The N.Y. Times’ Jodi Kantor specializes in a certain kind of soft-focus journalism featuring a warm and fuzzy take on political and social issues, which veers into puffery. She’s written a profile about Barack Obama which wasn’t half-bad. But her latest attempt to feel the pulse of Florida’s elderly Jews and their attitude toward the candidate was very light on research and a poor effort. Let’s count the errors:
…In recent presidential elections, Jews have drifted somewhat to the right.
Just the opposite. In the last three presidential elections Jews drifted even farther toward the Democratic candidates than normal.
John Kerry: 76%
Al Gore: 79%
Bill Clinton: 78%
Michael Dukakis: 64%
Walter Mondale: 67%
There is a Clinton-Republican whisper campaign claiming that the 61% of the Jewish vote Obama would capture if the general election were held today indicates that he will fare worse than previous Democratic candidates. On the contrary, Obama’s share of the Jewish vote will only increase as the Democratic convention looms and the election campaign begins in earnest. Against a conservative Republican like McCain, Obama will gain a 70-80% share of the Jewish vote. Here, Kantor is dead wrong.

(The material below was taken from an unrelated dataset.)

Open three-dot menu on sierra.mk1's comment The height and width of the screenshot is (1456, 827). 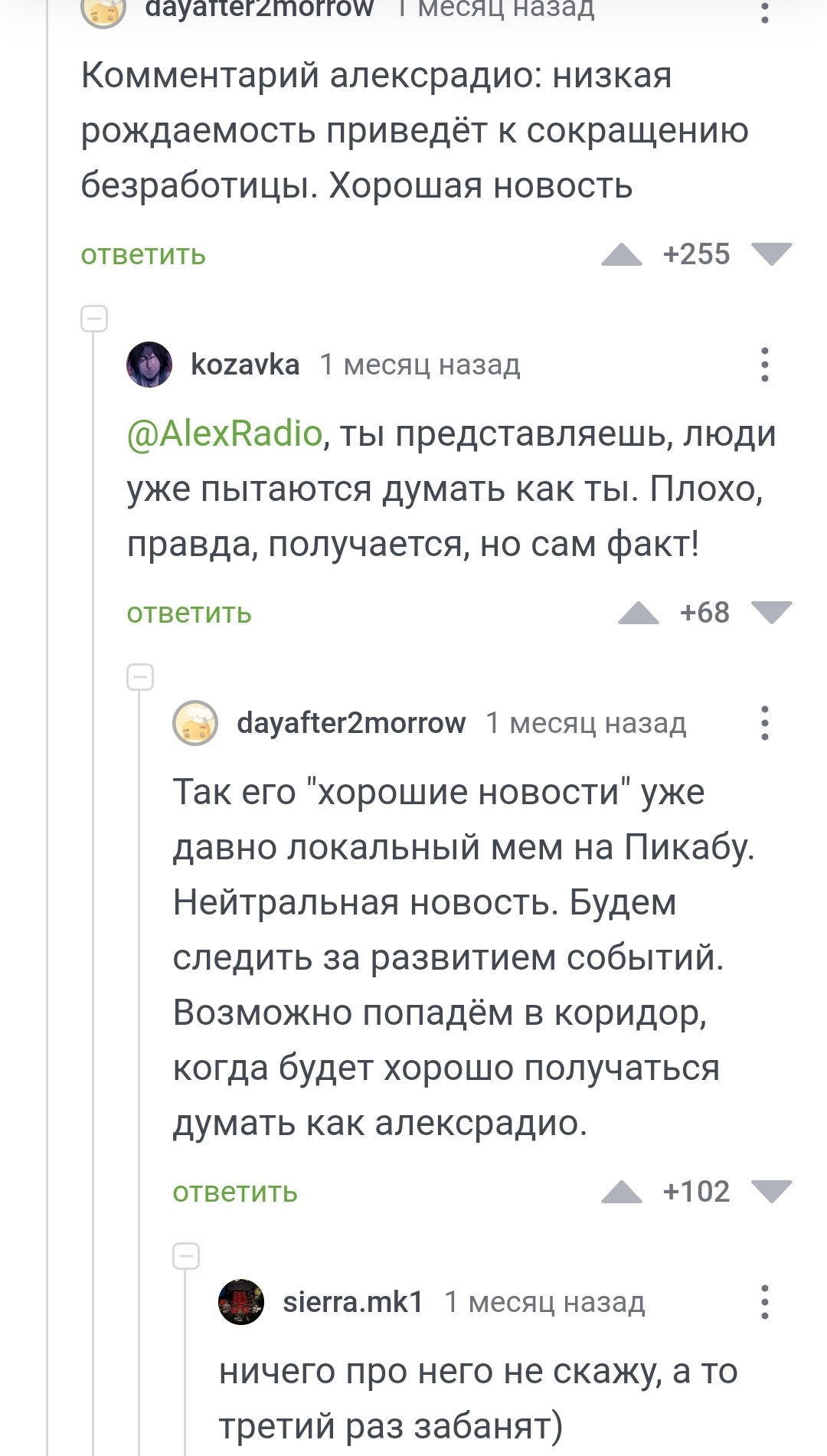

Mr. Obama is relatively new on the national stage, his résumé of Senate votes in support of Israel is short, as is his list of high-profile visits to synagogues and delis. So far, his overtures to Jews have been limited; aside from a few speeches and interviews…
Again, this is not so. Obama has recorded a number of significant votes on matters related to Israel and AIPAC has given him a pro-Israel heksher. Obama made several speeches before AIPAC conferences during the campaign so far. He conducted an important teleconference with national Jewish leaders in which he noted that being pro-Israel didn’t necessarily mean supporting Likud positions. He has visited both Israel and the West Bank. His campaign leadership is replete with Jewish fundraisers and staff. He has written movingly both in his books and in speeches of the Black-Jewish bond of brotherhood that informed the civil rights movement and inspired his call to activism. I don’t have a list of the synagogues and delis he’s visited, but I’m sure he’s hit his share.

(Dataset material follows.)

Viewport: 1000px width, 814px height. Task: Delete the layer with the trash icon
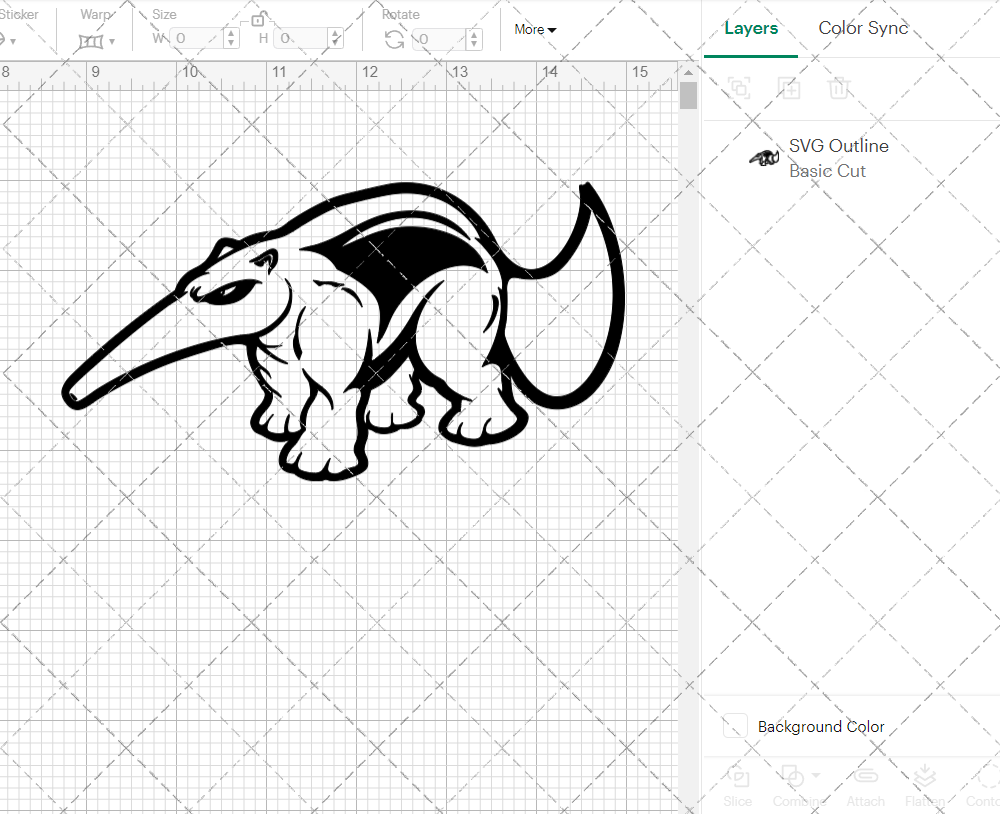click(840, 88)
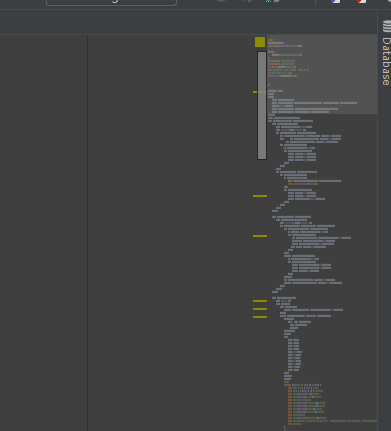This screenshot has height=431, width=391.
Task: Open the run configuration dropdown in the toolbar
Action: point(111,3)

I really got a kick out of Kantor’s interviewing Alan Dershowitz as if he’s an arbiter of what the alter-cocker set is thinking:
Alan M. Dershowitz…said he had been deluged with questions from Jews about the race, especially about what to think of Mr. Obama. “I have gotten hundreds of e-mails asking me, ‘Who should we vote for?’ ” he said. Mr. Dershowitz, who supports Mrs. Clinton, says he tells voters that Mr. Obama, Mrs. Clinton and Senator John McCain, the presumptive Republican nominee, are all pro-Israel and to reject false personal attacks on Mr. Obama.

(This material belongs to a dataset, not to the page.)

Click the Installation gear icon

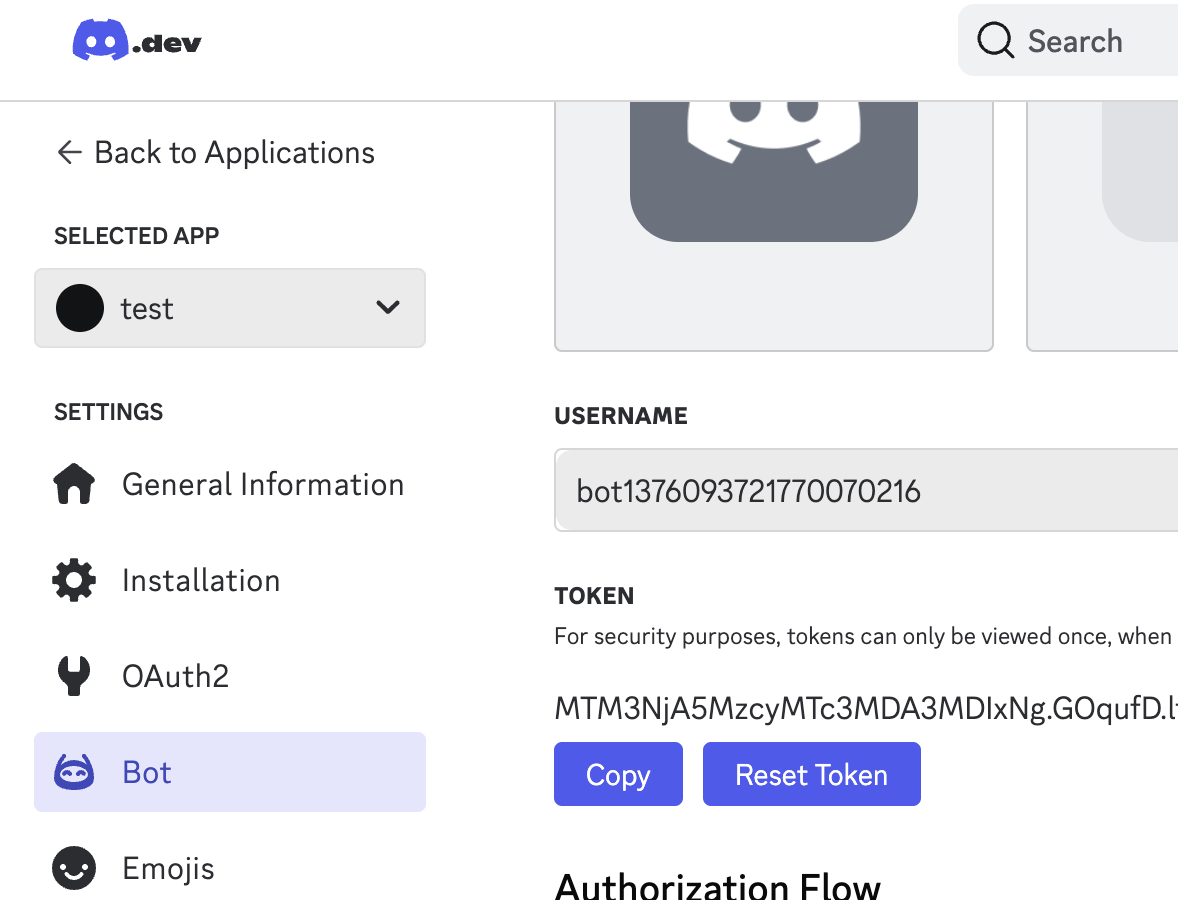74,581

Can you imagine the idea of anyone asking the Dersh who to vote for? And can you believe for a second that he has anything good to say behind closed doors about Obama?
Here again Kantor trips up in a major way:
American Jews are by no means uniformly opposed to negotiations with Iran, the leaders of several Jewish groups said, but there is no consensus…
Her anonymous Jewish informants misled her (surprise, surprise) and she didn’t bother to do her homework to check if they were right. They’re not. There is a strong Jewish consensus in favor of negotiations with Iran and against military action. According to the most recent American Jewish Committee survey of Jewish opinion 54% reject American military action against Iran (38% approve) and 54% disapprove of Bush Administration policy regarding Iran’s nuclear program. Sounds like a consensus to me.
But not all is bad in Kantor’s story. This interview is especially telling regarding the generation gap between younger and older Jews:
Toting a chaise lounge to Delray Beach on Sunday, Samantha Poznak, 21, said that, like her friends, she would vote for Mr. Obama. As for Jewish leaders, “I never really follow any of those people anyway,” she said from behind dark sunglasses.
“Aunt Claudie will kill you!” hissed her mother, Linda Poznak, 47, who said she would vote for Mr. McCain.
This precisely tracks my own views and an academic paper written by Rutgers sociologist Chaim Waxman who writes that younger Jews reject the elitism and good old boy nature of our leadership:
[There is an] increasing perception [among young Jews] that the communal leadership is elitist, parochial, self-serving, and resistant to innovation and to the active involvement of those who are not members of the “good old boys club,” the circle of wealthy, old men who are at the helms of most major Jewish organizations. At least since the 1960s, younger people in the West have been raised to “question authority” and distrust “the Establishment,” and they now they do so, sometimes adamantly.
Kantor also interviews Joe Lieberman’s stepson, a young New York rabbi. Guess who he’s voting for? I’ll give you one guess, and it ain’t John McCain.
I think Kantor’s trying to raise alarm bells that don’t need to be rung. The Obama campaign right now is pretty much where it should be in the Jewish community. It would be nice if the Jodi Kantors of American journalism could do a better job of getting their facts straight when it comes to reporting on attitudes of our community.